Wichtig ist dabei die Unterscheidung zwischen dieser neuen Transparenzpflicht und dem bereits geltenden Verbot der Emotionserkennung. Das Verbot der Emotionserkennung durch KI ist in Artikel 5 des EU AI Acts verankert und gilt explizit für den Arbeitsplatz und Bildungseinrichtungen. Personalabteilungen dürften die KI-Emotionserkennung also längst als “verboten” abgespeichert haben. Außerhalb dieser Bereiche ist der Einsatz von Emotionserkennungssystemen grundsätzlich zulässig.

Für Unternehmen ergeben sich daraus zwei konkrete Fragen, die sie prüfen und beantworten können sollten:

  1. Ist der geplante Einsatz von Emotionserkennungssystemen überhaupt erlaubt?
  2. Falls ja, wie muss er datenschutzkonform und transparent gestaltet werden?

4. Deepfakes und KI-Texte: Offenlegungspflicht für Betreiber

Wer Deepfakes erzeugt oder einsetzt, also KI-manipulierte Bild-, Ton- oder Videoinhalte, muss offenlegen, dass diese künstlich erzeugt wurden. Bei künstlerischen, satirischen oder fiktionalen Werken oder Programmen, genügt ein Hinweis, der das Werk selbst nicht beeinträchtigt.

Eine Neuerung, die insbesondere für Medien und PR relevant ist, betrifft die Veröffentlichung von KI-generierten Texten zu Themen von öffentlichem Interesse. Hier muss kenntlich gemacht werden, dass der Text künstlich erzeugt oder manipuliert wurde. Das gilt jedoch nicht, wenn der Text vom Menschen überprüft wurde und eine natürliche oder juristische Person die redaktionelle Verantwortung trägt.

Um Anbieter und Betreiber von KI-Systemen dabei zu unterstützen, die EU-Transparenzpflichten sicherzustellen, hat die Europäische Kommission entsprechende Leitlinien erarbeitet.

Was droht bei Verstößen gegen die Transparenzpflichten?

Wer die neuen Transparenzpflichten ignoriert, riskiert hohe Geldbußen: Der EU AI Act sieht Sanktionen von bis zu 15 Millionen Euro oder drei Prozent des weltweiten Jahresumsatzes von Unternehmen vor. Zuständig für die Durchsetzung sind die nationalen Marktüberwachungsbehörden, in Deutschland die Bundesnetzagentur. Für kleine und mittlere Unternehmen gilt hier ein Verhältnismäßigkeitsprinzip.

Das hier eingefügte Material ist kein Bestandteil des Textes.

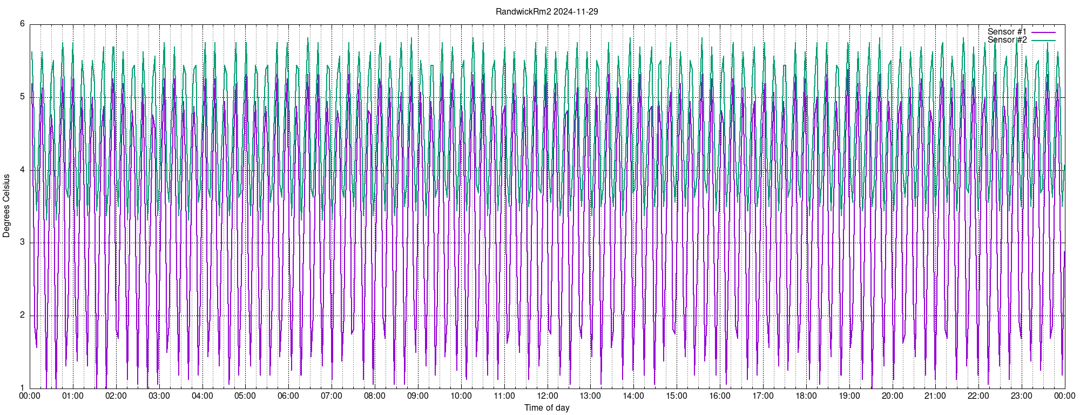
Task: Click the 01:00 time tick label
Action: click(x=73, y=396)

EU AI Act: Was gilt bereits jetzt?

Die Vorgaben des EU AI Acts treten und traten schrittweise in Kraft. Bereits seit dem 2. Februar 2025 gelten zwei zentrale Regelungen. Zum einen verpflichtet Artikel 4 der Verordnung Unternehmen dazu, sicherzustellen, dass Beschäftigte über ausreichende Kompetenzen im Umgang mit KI-Systemen verfügen. Häufig wird dies durch Schulungen umgesetzt, wobei es keine Schulungspflicht als solche gibt.

Zum anderen gelten seit dem 2. August 2025 erste Vorgaben für Anbieter von General-Purpose-AI-Modellen, wie große Sprachmodelle. Die Regelungen gelten in erster Linie für Anbieter von KI-Basismodellen. Unternehmen als Nutzer haben in der Regel keine direkten Pflichten daraus. Rechtlich verankert ist diese Regelung in Artikel 53 der EU-Verordnung.

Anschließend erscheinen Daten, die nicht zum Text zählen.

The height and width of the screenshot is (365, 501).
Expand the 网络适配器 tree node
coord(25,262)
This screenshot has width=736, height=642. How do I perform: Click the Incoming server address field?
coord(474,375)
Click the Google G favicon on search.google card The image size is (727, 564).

Hochrisiko-KI: Wann folgen weitere Vorgaben?

Im März dieses Jahres stimmte der Europäische Rat einer Anpassung des EU AI Acts zu. Dadurch wurden zentrale Fristen für sogenannte Hochrisiko-KI-Systeme verschoben. Für betroffene Unternehmen bedeutet das etwas mehr Zeit zur Vorbereitung. Insbesondere für Personalabteilungen ist das relevant, da zahlreiche dieser Anwendungen in diese Kategorie zählen: automatisierte Bewerberauswahl, Leistungsanalysen oder Talent-Scoring.

Für Unternehmen gelten nun folgende Stichtage:

  • 2. Dezember 2027: Regeln für eigenständige Hochrisiko-KI-Systeme
  • 2. August 2028: Vorgaben für Hochrisiko-KI, die in umfassendere Produkte oder Systeme integriert ist

Mara Marx ist Volontärin bei der Personalwirtschaft.